Saved entries
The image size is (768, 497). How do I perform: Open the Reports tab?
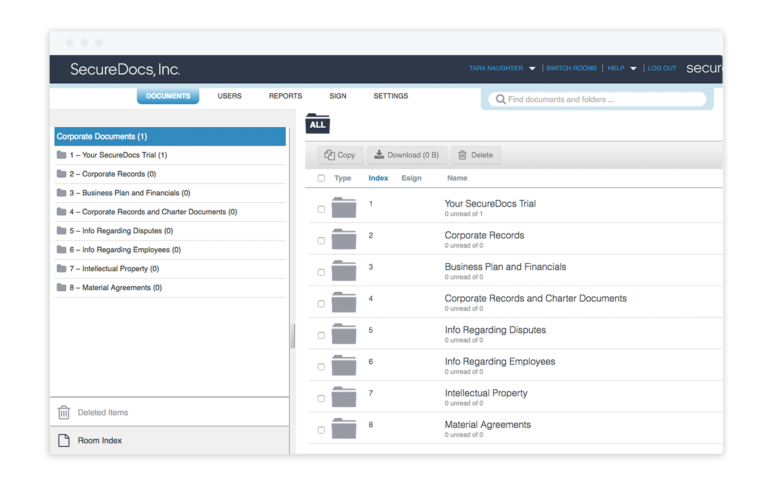(x=285, y=96)
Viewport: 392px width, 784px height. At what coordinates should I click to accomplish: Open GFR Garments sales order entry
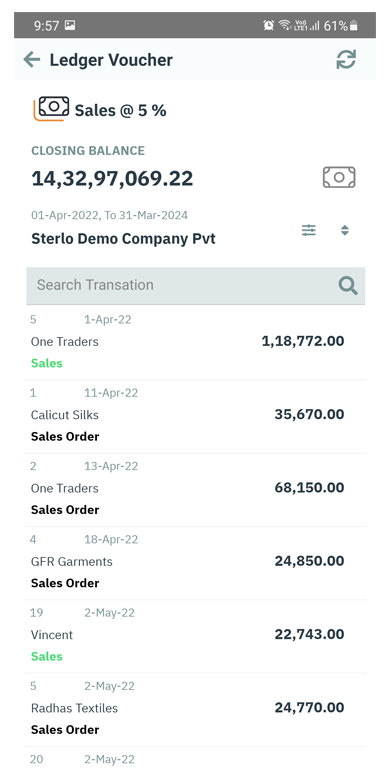196,563
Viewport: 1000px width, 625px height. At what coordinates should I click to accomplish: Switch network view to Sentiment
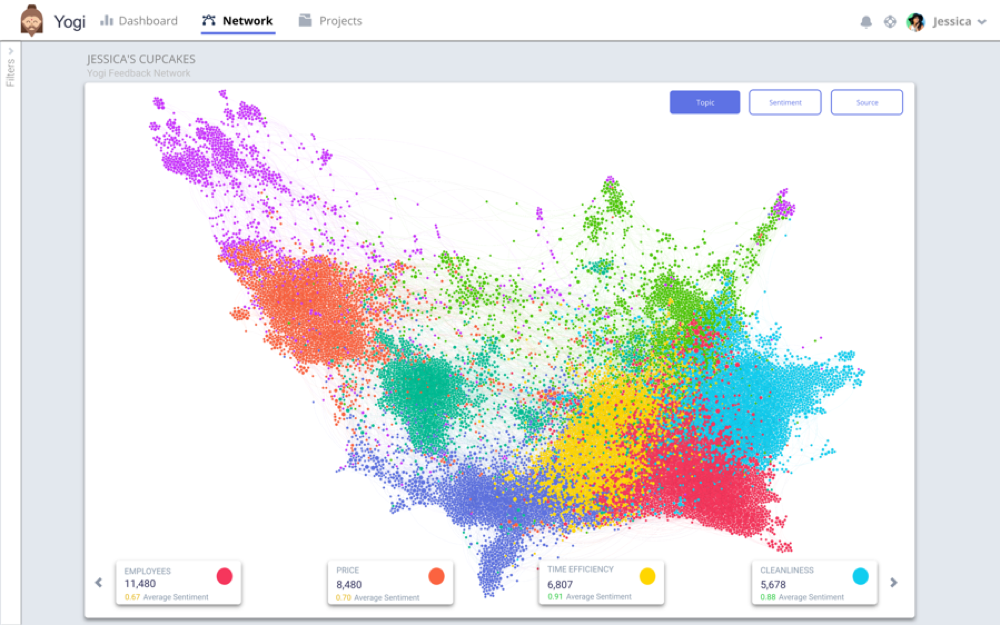point(785,102)
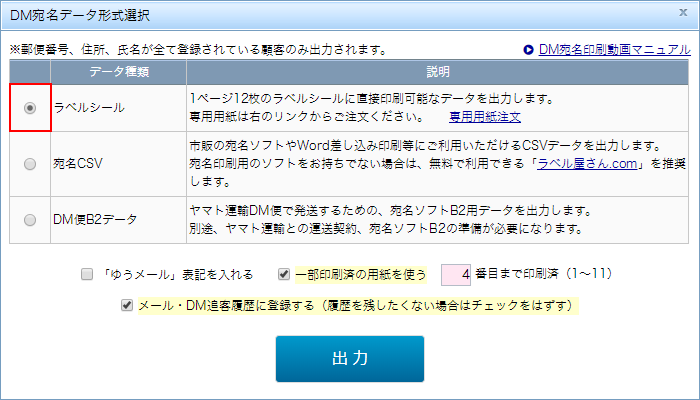This screenshot has height=400, width=700.
Task: Uncheck the 一部印刷済の用紙を使う checkbox
Action: [285, 274]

_ABOUT THIS TASK_: Starting from the line containing "Viewport: 392px width, 784px", repeat each line exactly through the end of the entries, including the last, while leaving pictures out.

_EXERCISE RESULT_:
Viewport: 392px width, 784px height. At what coordinates should I click to accomplish: Open GFR Garments sales order entry
196,563
Viewport: 1000px width, 625px height. At what coordinates should I click to accomplish: Switch network view to Sentiment
point(785,102)
This screenshot has height=400, width=700.
Task: Uncheck the 一部印刷済の用紙を使う checkbox
Action: [285, 274]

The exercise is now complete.